Oldest decapitation in the Americas found in Brazil

A severed skull and hands found in a rock shelter in east-central Brazil in 2007 is the oldest known instance of decapitation in the Americas. Radiocarbon dating of a fragment of cranial bone returned an age range of 9,100-9,400 years before the present. The oldest known decapitation in North America was found in Windover Pond, Florida, and is 8,120–6,990 years old. The decapitation previously thought to be the oldest in South America dates to 3,000 years ago. It was discovered in the Peruvian Andes, as have all other similar archaeological decapitations, so until now the practice in South America was thought to have originated among the ancient Andean peoples. The discovery of a decapitated head in Brazil that is not only older than the Andean beheadings but is older than the North American ones to boot upends that theory.

Geographically, the archaeological record of North America and Mesoamerica shows a more widespread occurrence of decapitation compared to South America, with cases occurring from the Arctic to southern Mexico.

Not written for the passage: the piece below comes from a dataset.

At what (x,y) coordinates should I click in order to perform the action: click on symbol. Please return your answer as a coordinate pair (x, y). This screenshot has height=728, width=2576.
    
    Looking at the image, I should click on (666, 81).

Our findings suggest that South America had the same spatially widespread distribution observed for North America, making the occurrence of decapitation widespread across the whole continent since the beginning of the Holocene. In addition, they confirm that the vast territorial range of decapitation behavior described in ethnohistorical and ethnographic accounts for the New World has deeper chronological roots.

This burial is the last of 26 unearthed at the Lapa do Santo rock shelter in Lagoa Santa, Brazil, during excavations between 2001 and 2009. It was found about 22 inches under the surface in a circular grave 16 inches in diameter. Inside the grave was a skull with its articulated mandible and the first six cervical vertebrae. Both right and left hands were positioned in a fascinatingly symmetrical tableau. The right was placed over the left side of the face, fingers pointing down towards the chin. The left hand was over the right side of the face, fingers pointing up towards the forehead. Evidence of wear on the teeth and cranial morphology indicates the deceased was a young adult male.

Cut marks were found on the mandible, cheekbone the C6 vertebra and the right radius. The marks on the right hand indicate a sharp tool was used to detach the hand from the arm. The marks on the mandible and cheekbone appear to have been left during the cutting away of soft tissues, while the cuts to the vertebra were a result of severing the neck. A fracture in the atlas bone of the neck was likely caused when it was hyperextended and then pulled up. The atlas was also rotated 42 degrees, probably the result of it having been twisted to the side. This is strong evidence of postmortem decapitation.

Burial 26 also upends the widely accepted belief that heads were taken and displayed as war trophies, an unmistakable signifier of military dominance. Results of stable isotope analysis of the head matched the strontium isotope signature of other remains found in the rock shelter, so this person was local, not a captured enemy. Add to that the unique and deliberate positioning of the skull, vertebrae and hands and the decapitation appears to have been a funerary ritual, and a complex one at that.

The earliest burials at Lapa do Santo are 10,300-10,600 years old, and in this first phase people were buried intact in shallow graves capped by limestone blocks. The second phase began around 9,600 years ago and involved extensive modifications of the bodies. They reduced the mass of the body by various means — dismemberment, defleshing, burning — and then buried what was left following ritual strictures. Burial 26 is from the second phase. Archaeologists believe this was a means for Archaic hunter-gatherers, who had no funerary monuments or grave goods, to develop elaborate rituals and explore symbolism using the dead body itself.